## WORK TO COMPLETE
1. In the essay on the Leslie et al. (2020) meta-analysis, which group of TED staffers asked that Coleman Hughes' talk not be posted?
2. Write the next part of the essay on the Leslie et al. (2020) meta-analysis, picking up after its final sentence.

## EXCERPT PROVIDED
Does the Leslie et al. (2020) meta-analysis prove that Coleman Hughes was wrong?
Dissecting the meta-analysis that Chris Anderson (Head of TED) relied upon to claim that the thesis of Coleman Hughes' TED talk (A Case for Color-Blindness) has been disproven by the science.
1. Context
Following the TED (“Ideas worth spreading”) talk by Coleman Hughes (A Case for Color-Blindness), Chris Anderson, the head of TED, received a request from a group of TED staffers called “Black@TED” requesting that the talk not be posted. Although Anderson ultimately did post the talk, he also sought feedback regarding whether the claims made by Hughes are consistent with the best available scientific evidence from Dr. Adam Grant, a popular science author and professor at the Wharton School of the University of Pennsylvania specializing in organizational psychology. Grant’s report was based heavily on his reading of a single meta-analysis of research on different “diversity ideologies” (the term used by the authors of the meta-analysis); he concluded that existing social science research does not support the claims made by Hughes in his TED talk. Anderson then echoed Grant’s conclusion, writing in a posting on X and a posting on the Free Press blog, specifically referencing the meta-analysis, that: “ As the researchers themselves write: “Multiculturalism is more consistently associated with improved intergroup relations than any identity-blind ideology.”“
The question I address below is whether the findings from the meta-analysis (that served as the foundation for Grant’s summary of the evidence and for Anderson’s claim that Hughes was wrong in his claims about color-blindness) really does provide evidence inconsistent with Hughes’ claims. My own reading of the paper is that it does NOT provide evidence that undermines Hughes’ claims, and that Grant, who is very well qualified to assess the paper, should have noted the rather glaring weaknesses of the paper that I note below.

## MATERIAL PROVIDED
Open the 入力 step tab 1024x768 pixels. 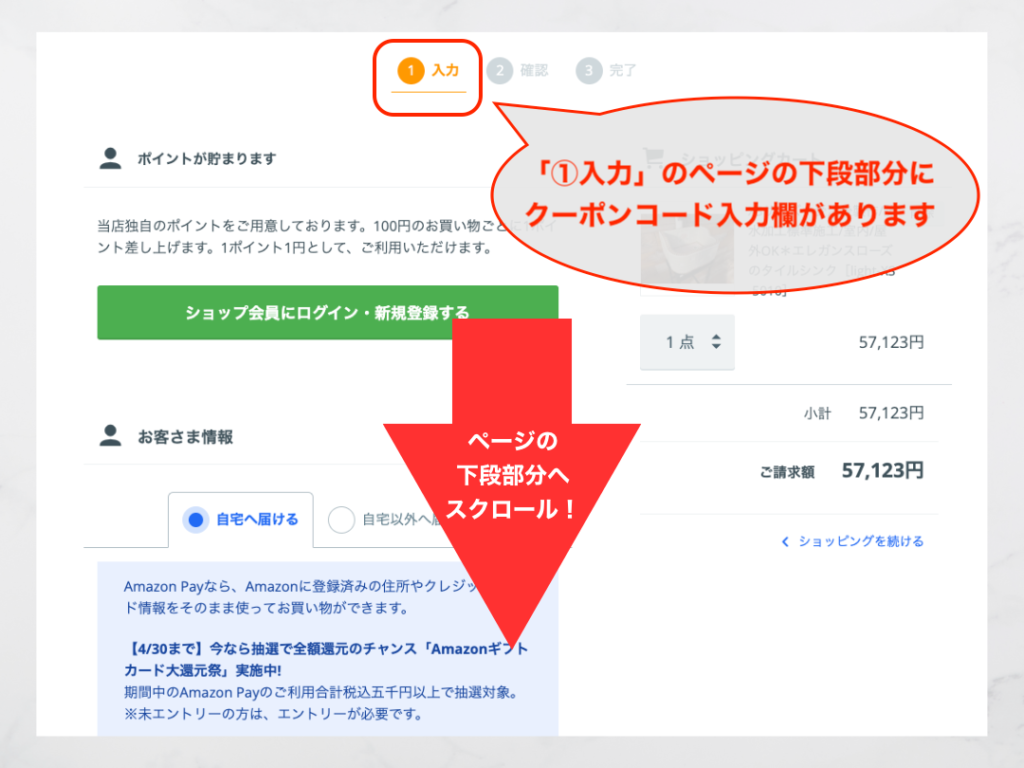point(428,74)
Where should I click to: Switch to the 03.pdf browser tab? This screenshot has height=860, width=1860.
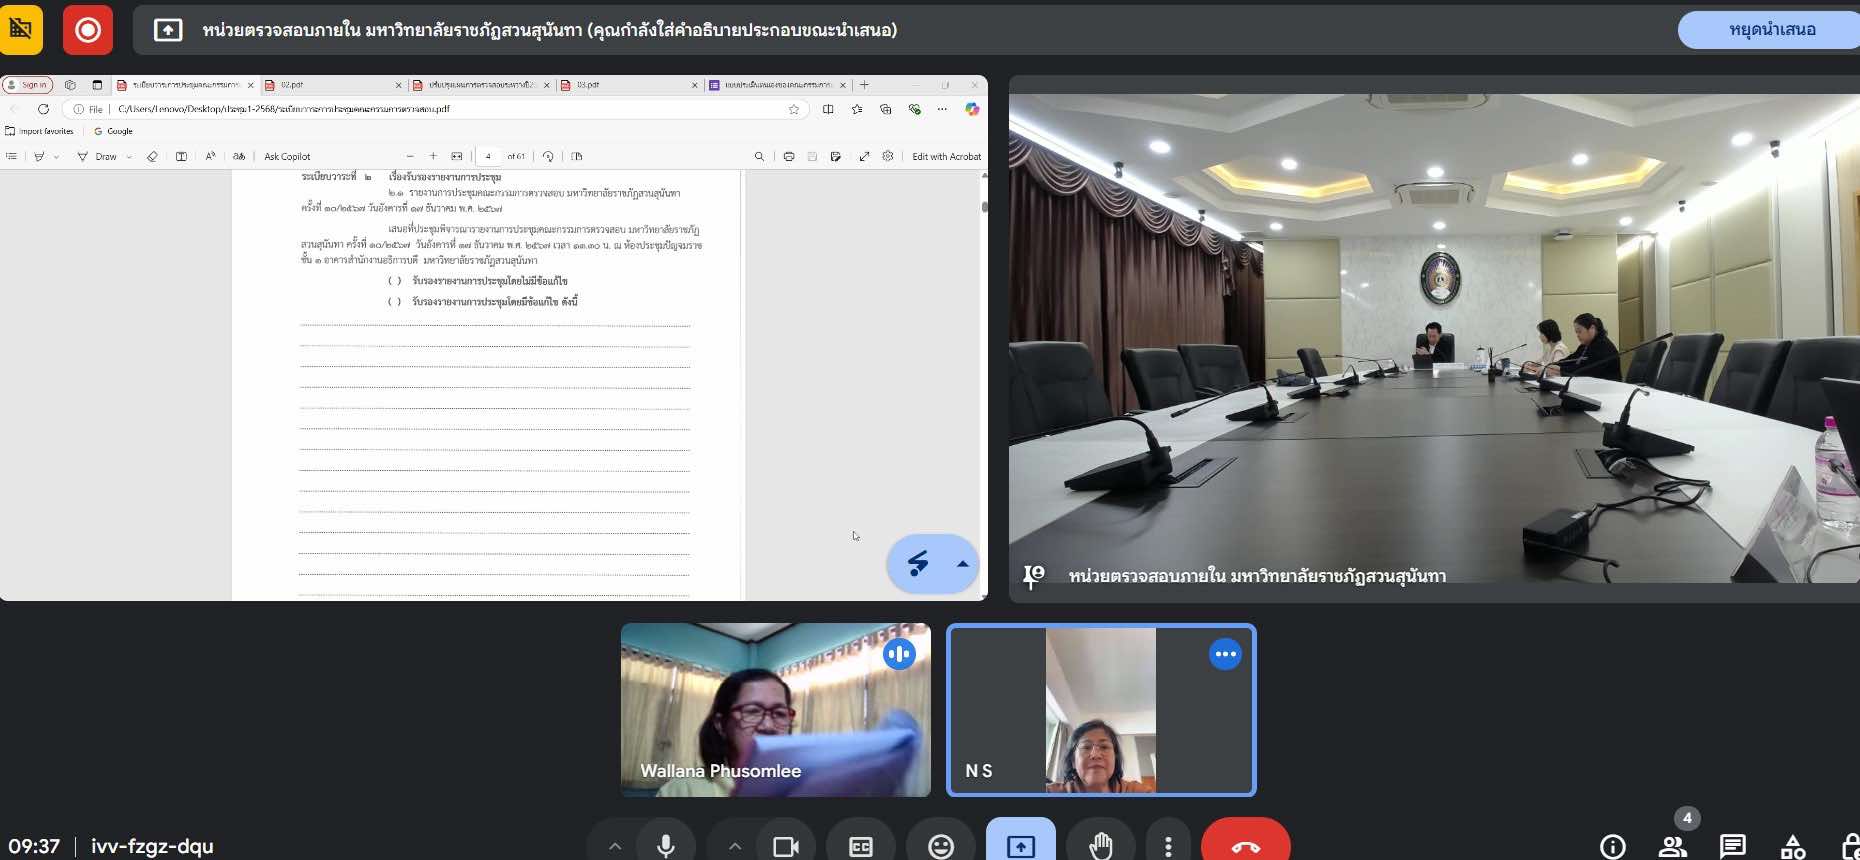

## TASK RESULTS
1. A group called "Black@TED."

2.
The reference for the meta-analysis is:
Leslie, L, Bono, J.,Kim, Y., & Beaver, J. (2020). On Melting Pots and Salad Bowls: A Meta-Analysis of the Effects of Identity-Blind and Identity-Conscious Diversity Ideologies. Journal of Applied Psychology, 105, 453 - 471.
2. Summary
In short – I argue below that the meta-analysis suffers from several very significant shortcomings that should have been obvious to Dr. Grant. (i) The way in which the paper defines the elements of “high quality intergroup relations” is not based upon evidence of any kind, but instead reflects the progressive political philosophy of the authors, thereby baking into the design of the study the conclusions that the authors ultimately reached. (ii) The authors frequently draw causal conclusions from data which cannot be legitimately utilized as the foundation for a causal conclusion. (iii) In any case, the meta-analysis actually finds an association between color-blind beliefs and lower levels of prejudice and stereotyping. (iv) The claims by the authors of the meta-analysis (and by Grant and Anderson) notwithstanding, the study does not in any direct way assess factors contributing to “high quality intergroup relations”, and therefore it is unclear how the results of the meta-analysis actually bear on an assessment of the validity of the claims made in Hughes’ TED talk. Hughes, on the other hand, does provide evidence of a more direct kind supporting his claims regarding color blindness and intergroup relations.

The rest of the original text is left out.